Re: OP_HALT is really useful

Anyway, because we had low overhead breakpoints that could run code, the technique I used instead of further investment in specialized instrumentation was to use breakpoints that ran code to log/collect information. It was higher overhead and more manual, but also much more flexible, so it was a better answer.

So the answer I picked _was_ to do more of it in Lua and OP_HALT was what made that viable whereas the debug.hook based solutions imposed too much overhead to get accurate results. It is actually still dtrace-like, but our regular code/logging breakpoints instead of a new type of tracing breakpoint.
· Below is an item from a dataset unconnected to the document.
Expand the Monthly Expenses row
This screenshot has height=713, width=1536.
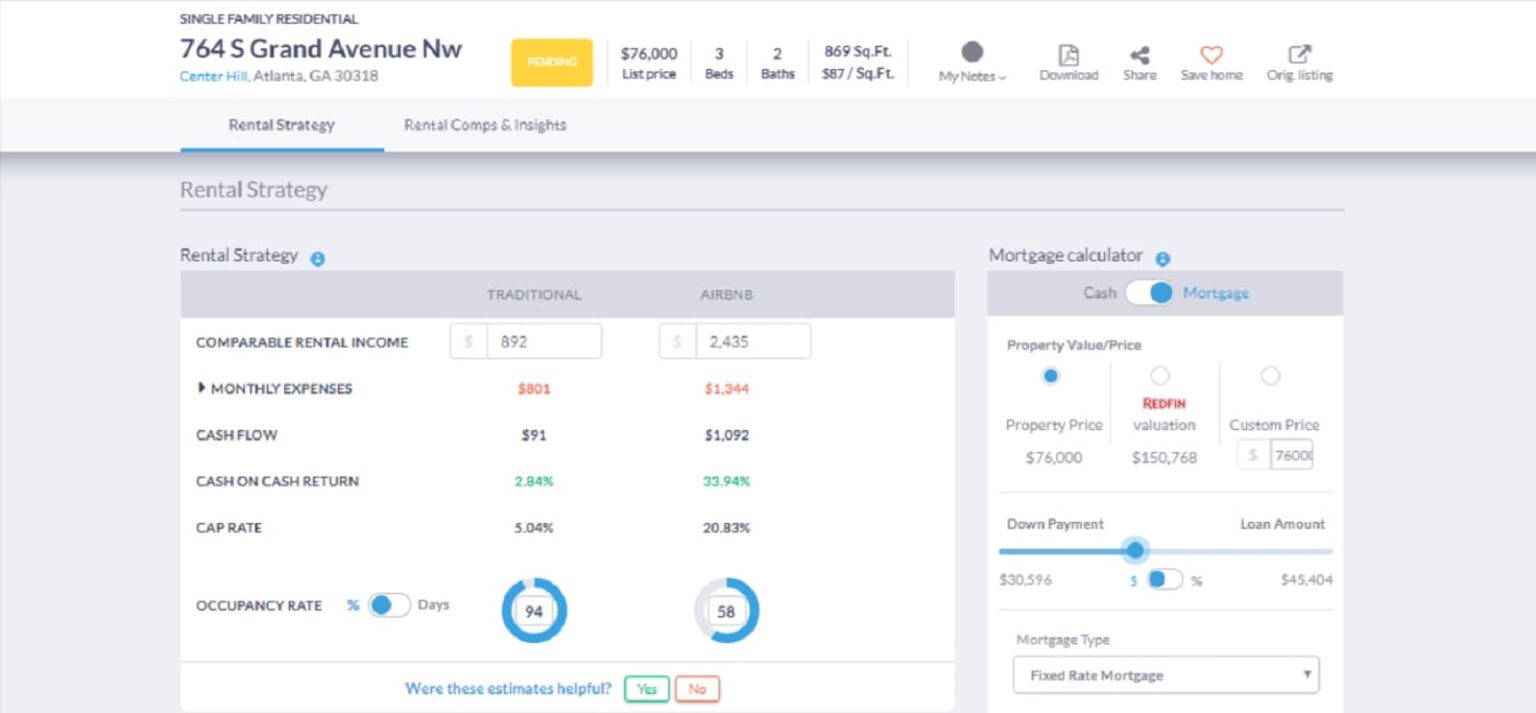pyautogui.click(x=201, y=388)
Interesting. Though I'll admit, I'm having a hard time reading between the lines here to figure out just what you did to implement this "manual instrumentation" method. It sounds roughly like a sample gathering technique in which you peppered OP_HALTs into the bytecode for specific parts of the code base you wanted more information on?

"Trace points" were starting to prove very handy as a quick/dynamic (and very low overhead) way to measure time/paths taken in certain segments of code that were executing. Combined with our low overhead sampling profiler's more holistic view of which code was running when pausing periodically, it could save a lot of time quantifying the costs/distributions of different code paths of particular interest. The two approaches (top down and bottom up) were proving complementary.

In my own (far less sophisticated) experiments with instrumentation, I've quickly come to a similar high-level conclusion. What one seems to need are multiple, complimentary tools rather than one single technique.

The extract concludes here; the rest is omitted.